Records excerpted from a collection:
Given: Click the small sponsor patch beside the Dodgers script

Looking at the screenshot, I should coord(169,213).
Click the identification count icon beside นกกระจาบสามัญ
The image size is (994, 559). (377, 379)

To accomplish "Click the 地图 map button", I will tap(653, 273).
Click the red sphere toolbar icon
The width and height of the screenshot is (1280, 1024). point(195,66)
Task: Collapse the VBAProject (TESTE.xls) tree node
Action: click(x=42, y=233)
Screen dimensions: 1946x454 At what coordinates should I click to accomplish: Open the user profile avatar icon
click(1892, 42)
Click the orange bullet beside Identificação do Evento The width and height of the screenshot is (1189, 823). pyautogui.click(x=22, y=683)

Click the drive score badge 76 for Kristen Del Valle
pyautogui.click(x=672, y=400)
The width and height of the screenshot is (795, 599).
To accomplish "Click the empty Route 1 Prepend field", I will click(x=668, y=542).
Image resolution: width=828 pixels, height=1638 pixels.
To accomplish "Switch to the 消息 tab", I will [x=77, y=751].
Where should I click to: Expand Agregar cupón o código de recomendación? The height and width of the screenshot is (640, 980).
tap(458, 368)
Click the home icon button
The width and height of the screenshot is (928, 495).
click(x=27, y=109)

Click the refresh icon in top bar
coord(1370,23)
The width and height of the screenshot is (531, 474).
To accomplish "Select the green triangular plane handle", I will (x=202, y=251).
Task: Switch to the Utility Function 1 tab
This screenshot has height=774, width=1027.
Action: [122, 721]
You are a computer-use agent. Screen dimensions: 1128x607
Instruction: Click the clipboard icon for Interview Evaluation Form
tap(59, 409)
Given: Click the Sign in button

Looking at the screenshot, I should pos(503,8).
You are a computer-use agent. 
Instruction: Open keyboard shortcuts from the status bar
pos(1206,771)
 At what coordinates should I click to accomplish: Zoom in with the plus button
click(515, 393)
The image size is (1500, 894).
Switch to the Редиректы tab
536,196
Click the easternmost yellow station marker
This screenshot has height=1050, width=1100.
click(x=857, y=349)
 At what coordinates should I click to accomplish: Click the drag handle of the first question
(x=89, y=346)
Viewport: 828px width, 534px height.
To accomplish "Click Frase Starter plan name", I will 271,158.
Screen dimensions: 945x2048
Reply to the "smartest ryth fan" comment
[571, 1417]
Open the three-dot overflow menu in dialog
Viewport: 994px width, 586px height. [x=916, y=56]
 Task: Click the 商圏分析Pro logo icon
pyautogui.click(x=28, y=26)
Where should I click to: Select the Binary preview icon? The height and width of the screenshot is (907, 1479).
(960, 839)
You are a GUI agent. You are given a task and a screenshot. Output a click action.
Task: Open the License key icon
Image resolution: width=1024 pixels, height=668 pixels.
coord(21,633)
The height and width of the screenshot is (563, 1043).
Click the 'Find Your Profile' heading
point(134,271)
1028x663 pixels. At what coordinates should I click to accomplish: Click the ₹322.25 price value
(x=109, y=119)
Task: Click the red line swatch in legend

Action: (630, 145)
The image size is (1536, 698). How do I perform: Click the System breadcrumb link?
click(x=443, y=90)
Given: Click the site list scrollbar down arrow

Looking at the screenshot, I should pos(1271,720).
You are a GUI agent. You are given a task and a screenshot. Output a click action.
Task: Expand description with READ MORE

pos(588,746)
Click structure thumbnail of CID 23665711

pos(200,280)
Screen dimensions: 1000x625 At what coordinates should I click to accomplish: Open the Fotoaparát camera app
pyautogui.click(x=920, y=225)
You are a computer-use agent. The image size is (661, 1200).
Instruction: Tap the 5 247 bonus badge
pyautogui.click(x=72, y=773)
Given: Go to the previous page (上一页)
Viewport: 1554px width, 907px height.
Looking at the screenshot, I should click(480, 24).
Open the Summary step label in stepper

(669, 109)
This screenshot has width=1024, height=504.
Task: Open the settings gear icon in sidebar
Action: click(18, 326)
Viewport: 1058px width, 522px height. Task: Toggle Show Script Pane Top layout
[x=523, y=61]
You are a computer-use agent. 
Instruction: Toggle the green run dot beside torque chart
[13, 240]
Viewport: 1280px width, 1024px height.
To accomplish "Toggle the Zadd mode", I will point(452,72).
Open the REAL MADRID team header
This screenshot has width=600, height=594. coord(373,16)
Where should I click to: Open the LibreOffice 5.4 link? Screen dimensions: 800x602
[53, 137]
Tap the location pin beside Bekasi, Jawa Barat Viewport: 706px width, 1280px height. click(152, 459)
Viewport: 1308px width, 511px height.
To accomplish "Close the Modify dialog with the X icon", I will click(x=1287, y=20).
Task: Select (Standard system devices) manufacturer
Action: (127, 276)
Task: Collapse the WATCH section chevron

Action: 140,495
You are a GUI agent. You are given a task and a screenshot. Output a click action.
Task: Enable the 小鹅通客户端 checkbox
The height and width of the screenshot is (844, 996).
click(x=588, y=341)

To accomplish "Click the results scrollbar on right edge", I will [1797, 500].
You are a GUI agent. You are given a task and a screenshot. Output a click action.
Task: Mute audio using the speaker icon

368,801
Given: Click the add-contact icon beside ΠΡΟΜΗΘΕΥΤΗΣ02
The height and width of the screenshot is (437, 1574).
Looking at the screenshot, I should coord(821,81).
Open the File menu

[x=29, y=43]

* WORK REQUEST
From the entries above, select each line containing the string "computer".

* PROBLEM SOLUTION
You are a computer-use agent. Screen dimensions: 1128x607
You are a computer-use agent. 
You are a computer-use agent. The image size is (661, 1200).
You are a computer-use agent. 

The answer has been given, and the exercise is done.